Finalmente, um aspeto que passa frequentemente ao lado da discussão é o do impacto da desigualdade social dentro da lista de espera. Petrelli et al. relataram que na Itália «as probabilidades condicionais de serem submetidos a cirurgia foram menores entre os indivíduos com uma educação de nível baixo a médio do que para indivíduos com um nível de educação mais elevado, após ajustamento para sexo, idade, comorbilidades e período de inscrição na lista de espera»7. Pell et al., no Reino Unido, chegaram a conclusões semelhantes8.
Impõe‐se, pois, que os nossos cardiologistas e cirurgiões trabalhem em conjunto no estabelecimento de redes de referência mais baseadas na capacidade e disponibilidade dos diferentes serviços cirúrgicos do que em regras estabelecidas burocraticamente, o que, aliás, se vai já fazendo com base em relações individual e pessoalmente desenvolvidas. O que nem sequer é ilegal, mas deveria ser devidamente contemplado nas diretivas emanadas tanto da administração central como das várias administrações regionais de saúde. Confesso que não tenho, nesse aspeto, encontrado grandes resistências e muito menos dos doentes cujo maior interesse é o de verem os seus problemas cardíacos resolvidos o mais rapidamente possível, independentemente do local onde isso possa ser conseguido.
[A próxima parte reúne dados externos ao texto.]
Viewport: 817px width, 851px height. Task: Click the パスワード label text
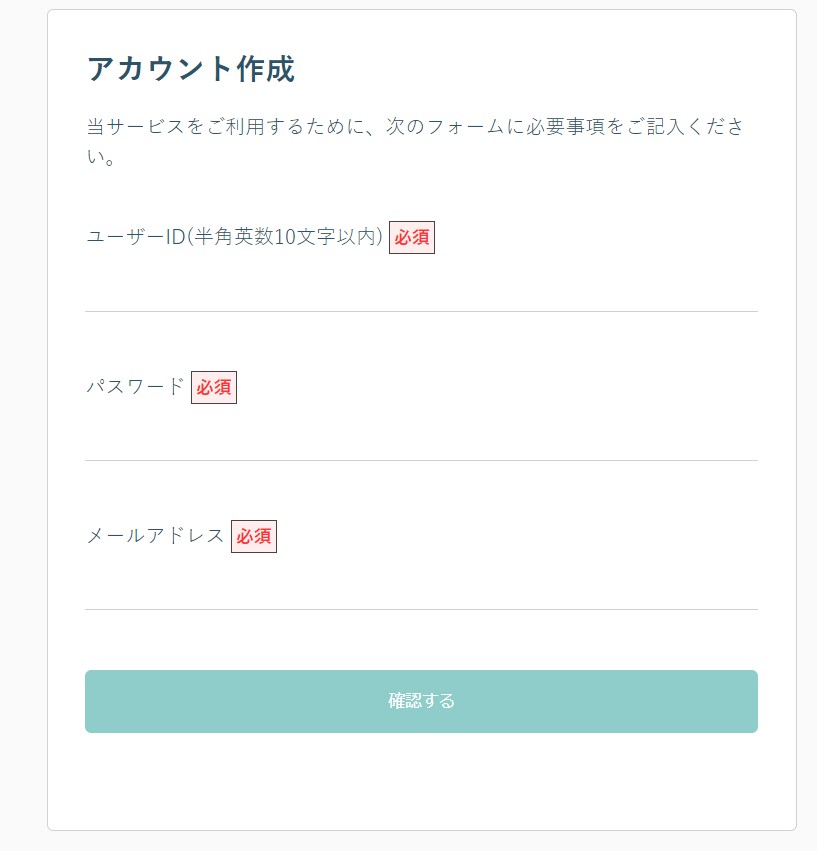coord(136,387)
Não se compreende, portanto, a limitação da referenciação dos doentes com tempos de espera ultrapassados para outros serviços que os tenham de menor magnitude ou que os não tenham de todo. Como se não entende a restrição da liberdade dos doentes poderem escolher o centro que melhor lhes responda, eventualmente até com melhores resultados! O país é demasiado pequeno para justificar estas assimetrias e o Serviço Nacional de Saúde tem de ser capaz de dar uma resposta adequada e atempada às necessidades dos seus doentes. Mas se se concluir que tal não é possível, então que seja possível recorrer a privados, em condições financeiras que o sistema possa suportar!